"A Foul Form" de Osees : pour l'amour du punk hardcore
Tous ceux qui ont eu la chance de voir – si possible plusieurs fois, le plus de fois possible en fait – Osees (ou Thee Oh Sees, ou OCs, ou Oh Sees, etc.) jouer en live savent qu’il s’agit de l’une des expériences musicales les plus excitantes de la dernière décennie. Mais les mêmes savent aussi que, depuis quelques années, on peut difficilement appliquer le même qualificatif aux albums de John Dwyer et son équipe : expérimentaux, abstraits, louchant de plus en plus vers une sorte de musique progressive, voire ambient, les derniers disques n’ont que peu tourné sur nos platines, et c’était toujours un peu rassurant de les voir ignorés sur la setlist des concerts du groupe.
A Foul Form, le nouvel album de Osees, arrive comme une grosse surprise, ou plutôt un violent coup de pied destiné à renverser la table, et toutes nos certitudes qui y reposaient : « Vous vouliez du f…g rock’n’roll, eh bien en voilà » semble hurler John Dwyer sur un punk hardcore (presque) pur jus, millésimé années 80. Un disque qu’il va donc pouvoir jouer sur scène, pour provoquer des pogos encore plus furieux et frénétiques que d’habitude.
Mais, bien entendu, avec John Dwyer, rien n’est aussi simple qu’il ne semble à première écoute. Après tout, quelle mouche aurait piqué un musicien aussi ambitieux, aussi complexe que lui, qui ferait qu’il publierait un vingt-sixième album de 21 minutes et 59 secondes, où il singerait, même avec un enthousiasme complet, une musique aussi datée, aussi… usée même ?

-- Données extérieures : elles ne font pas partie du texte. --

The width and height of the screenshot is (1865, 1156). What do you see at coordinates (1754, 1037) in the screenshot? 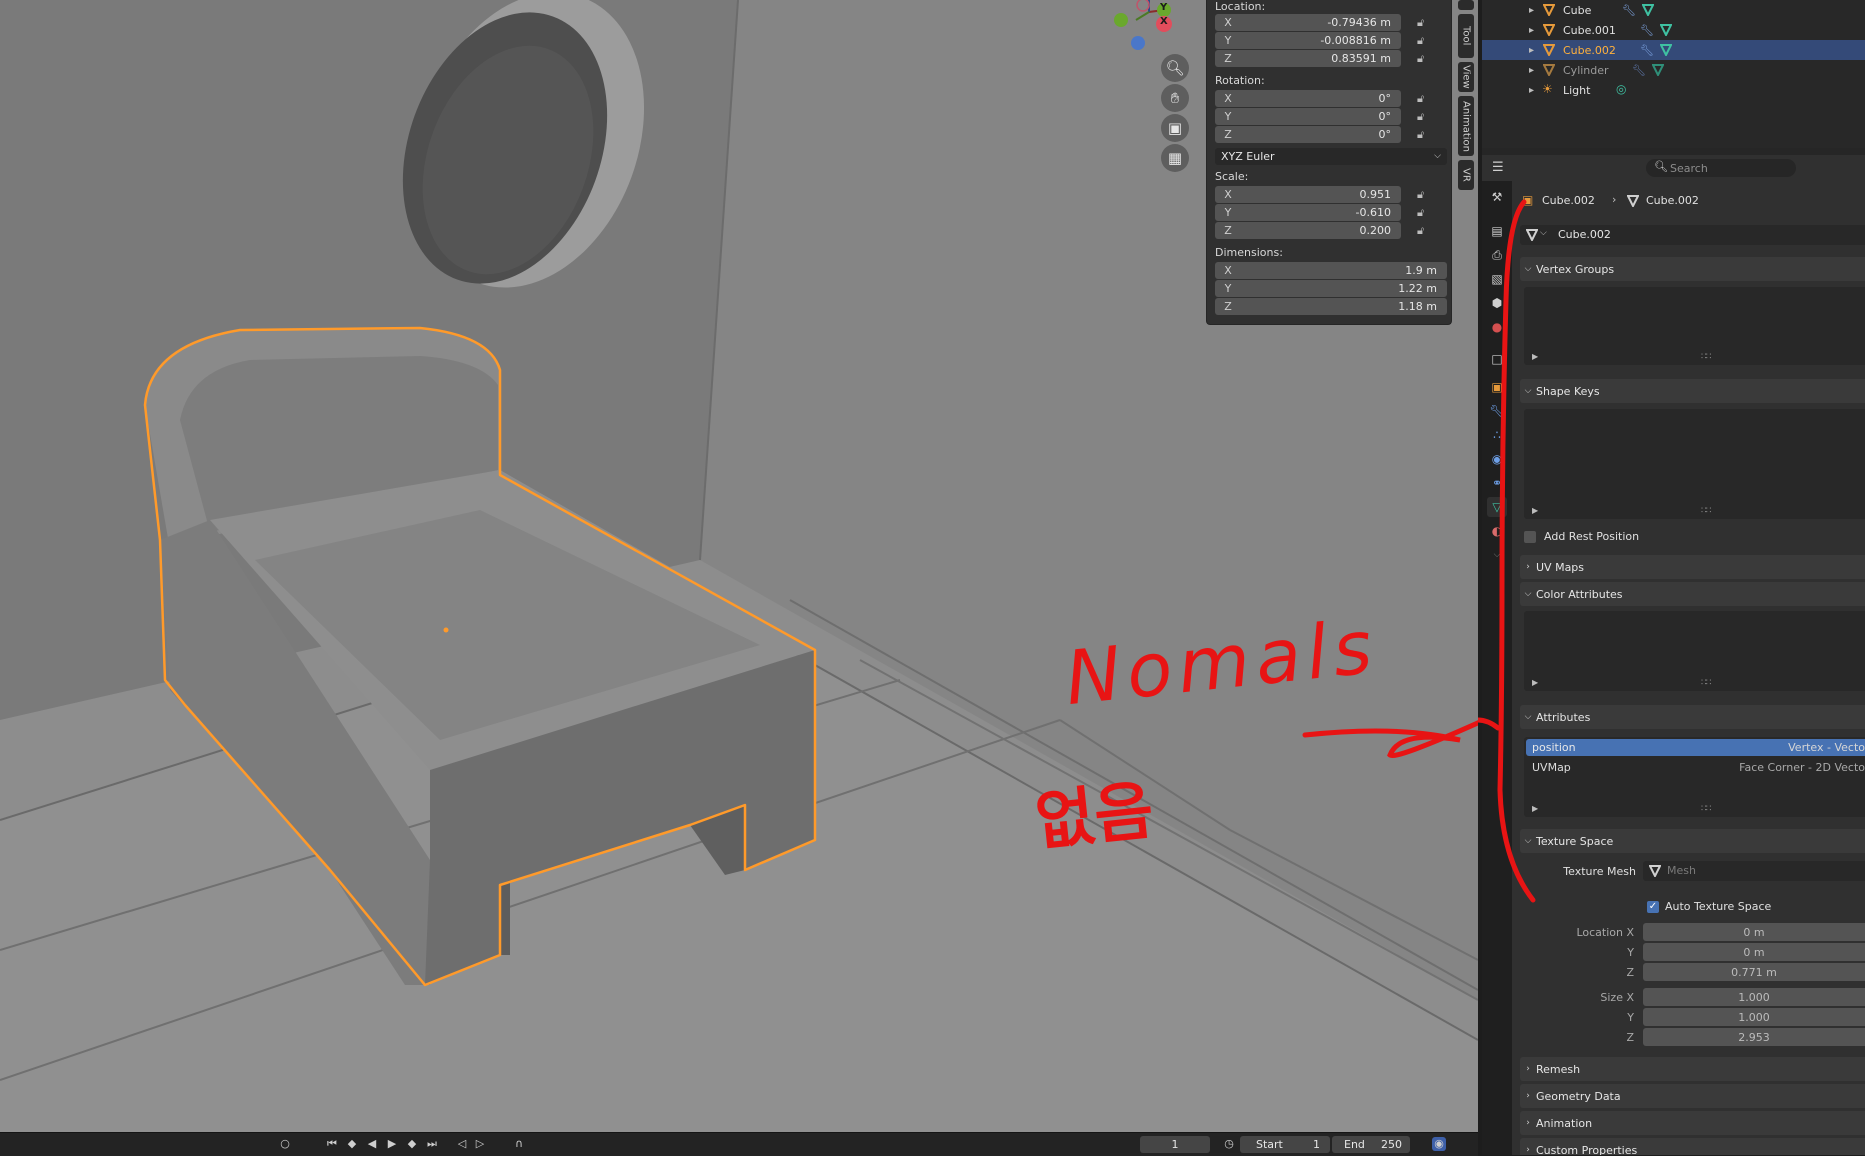
I see `texture-size-z-field: 2.953` at bounding box center [1754, 1037].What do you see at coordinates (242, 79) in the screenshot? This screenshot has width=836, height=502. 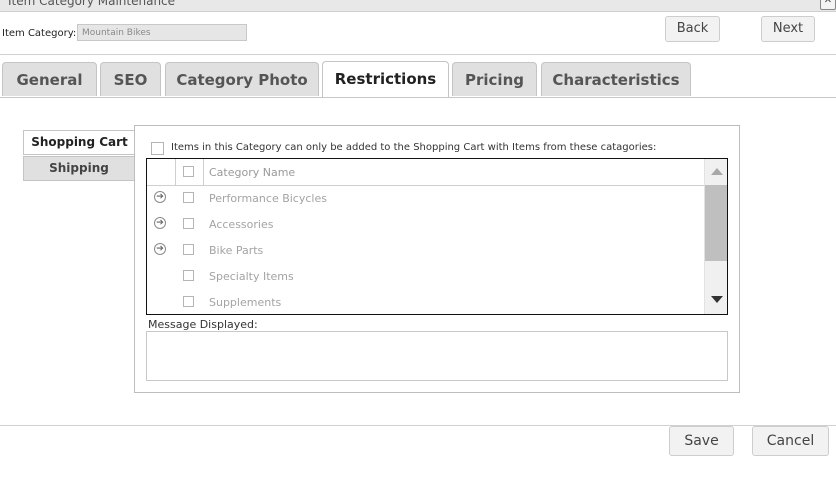 I see `tab-category-photo: Category Photo` at bounding box center [242, 79].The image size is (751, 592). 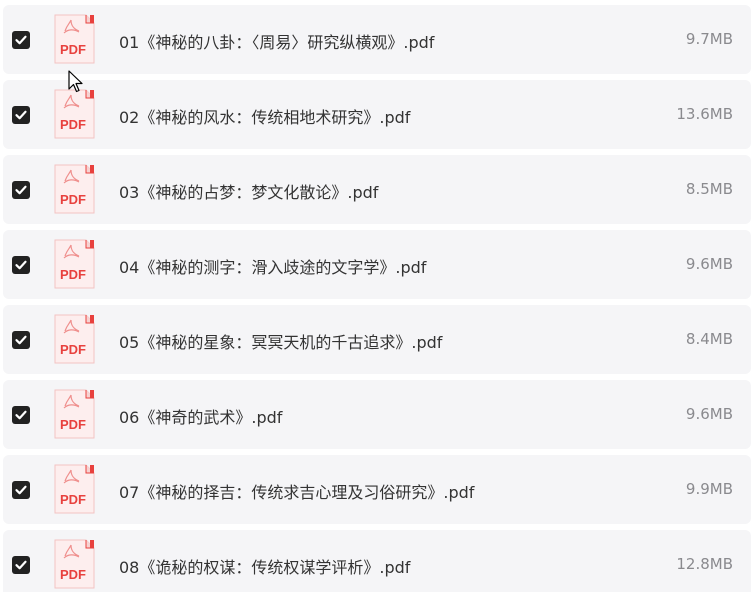 I want to click on file-name: 01《神秘的八卦：〈周易〉研究纵横观》.pdf, so click(x=277, y=42). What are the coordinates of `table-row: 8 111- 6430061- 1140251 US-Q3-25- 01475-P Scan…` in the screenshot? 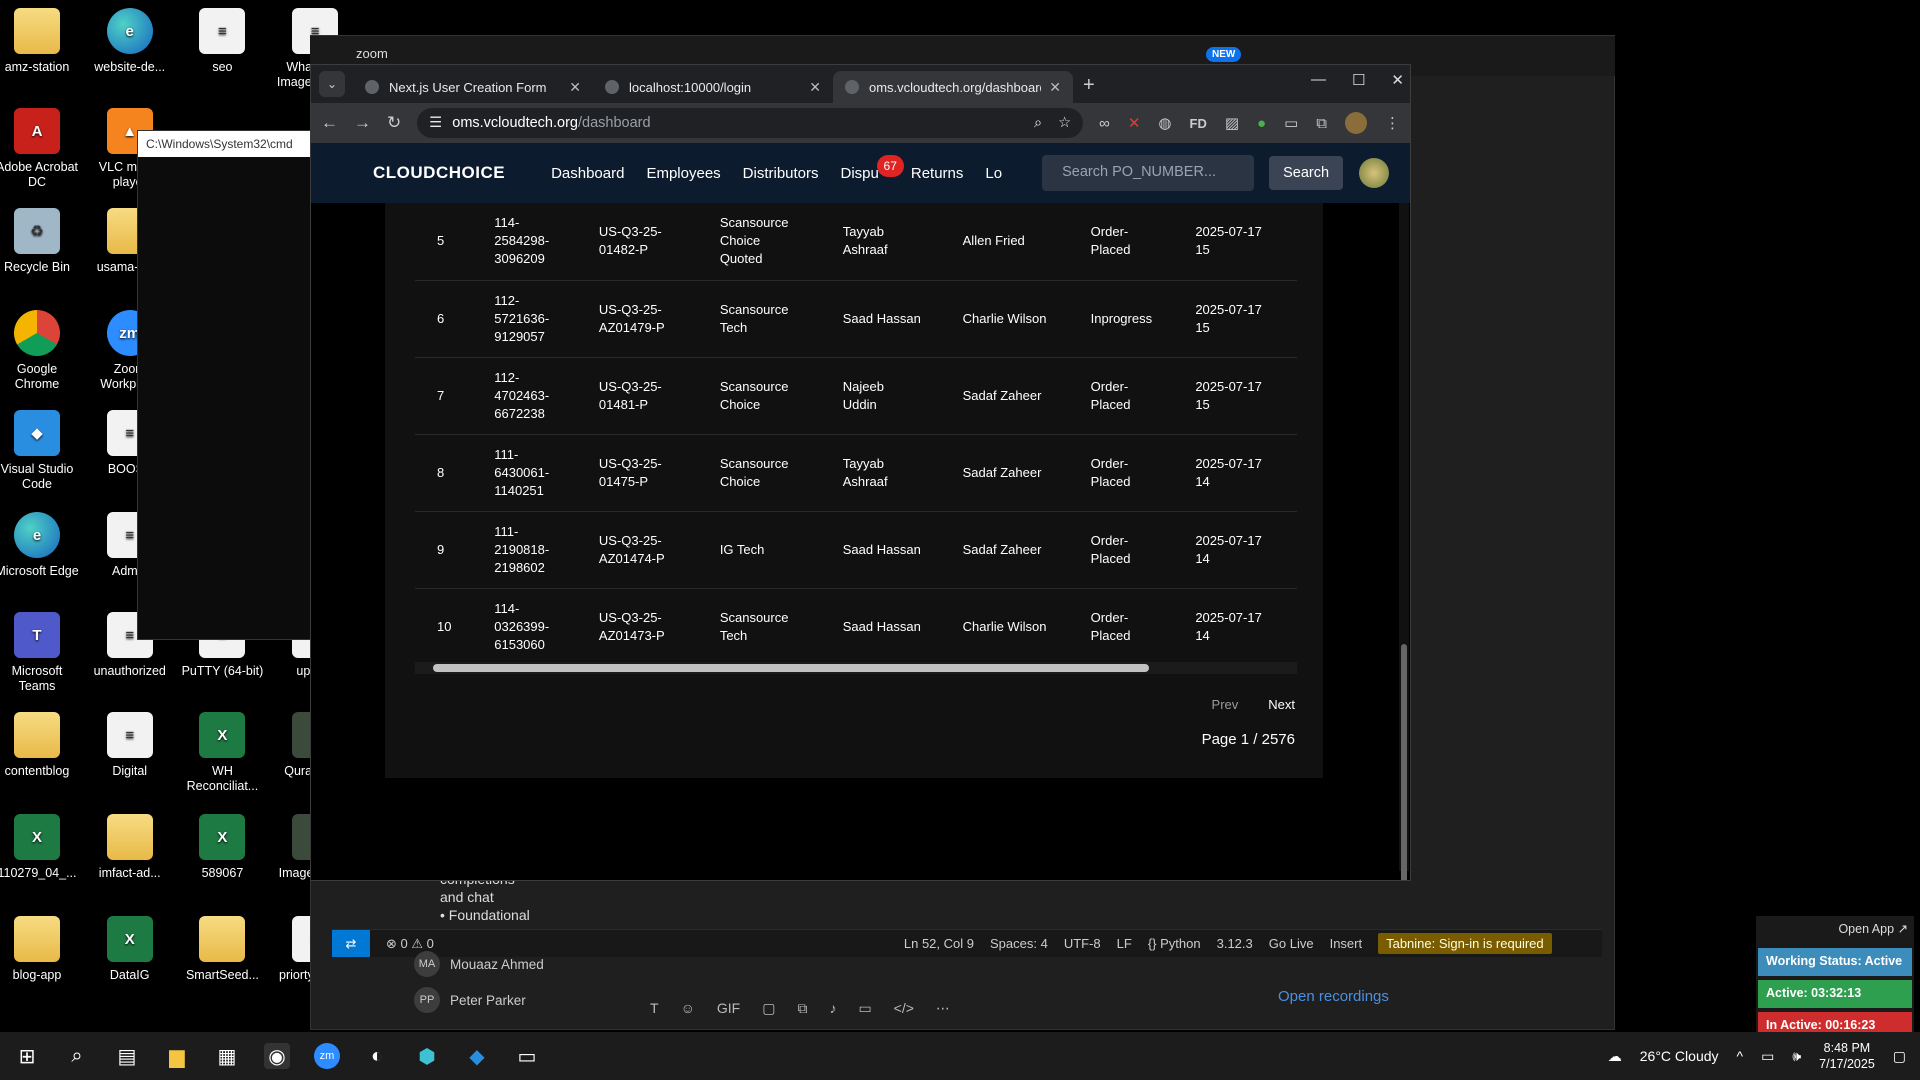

Alors, oui, la plupart des morceaux font moins de deux minutes, ont un son en apparence bien pourri, sont composés de rythmes frénétiques, avec des textes - largement hurlés - au fort contenu contestataire, et sont évidemment écoutables comme un hommage sincère à la scène hardcore historique (presque « Old Skool »). Mais ce n’est pas tout : Dwyer nappe tout ça de feedback, de saturation, d’électricité statique, de hoquets électroniques (A Burden Snared) ; il introduit une bonne dose de second degré, comme au milieu du radical A Foul Form avec des sonorités de guitare que l’on ne peut que qualifier de… sardoniques ; et il laisse régulièrement la musique – en particulier sur les titres un peu plus longs comme Social Butt, Perm Act, et surtout Too Late for Suicide, passablement impressionnant – dériver vers une étrangeté qui raccroche A Foul Form plus fermement qu’on l’imaginait a priori au reste de la discographie du groupe.
Avons-nous affaire ici à un exercice de style comme ceux que nous offrent régulièrement King Gizzard & The Lizard Wizard en allant explorer des genres musicaux exotiques ? Ou bien, y a-t-il ici quelque chose de similaire au travail que fait un Jack White avec le blues et le blues-rock, une sorte d’artisanat dédié à recréer à la fois des sonorités et des sentiments d’autrefois, dont on déplore la disparition, et que l’on va faire revivre en les actualisant ? Ou bien encore, avons-nous totalement tort de nous poser ce genre de questions, et John Dwyer avait juste envie de chanter comme Johnny Rotten (sur Too Late for Suicide, ou sur Perm Act, par exemple) ou comme Henry Rollins. Et de rêver à ce que Osees auraient pu faire à la place de Fugazi ?
Impossible aujourd’hui de répondre à cette question : laissons passer quelques jours, quelques semaines peut-être, pendant que ce disque tourne sur notre platine, et met le feu à notre maison, et reparlons-en.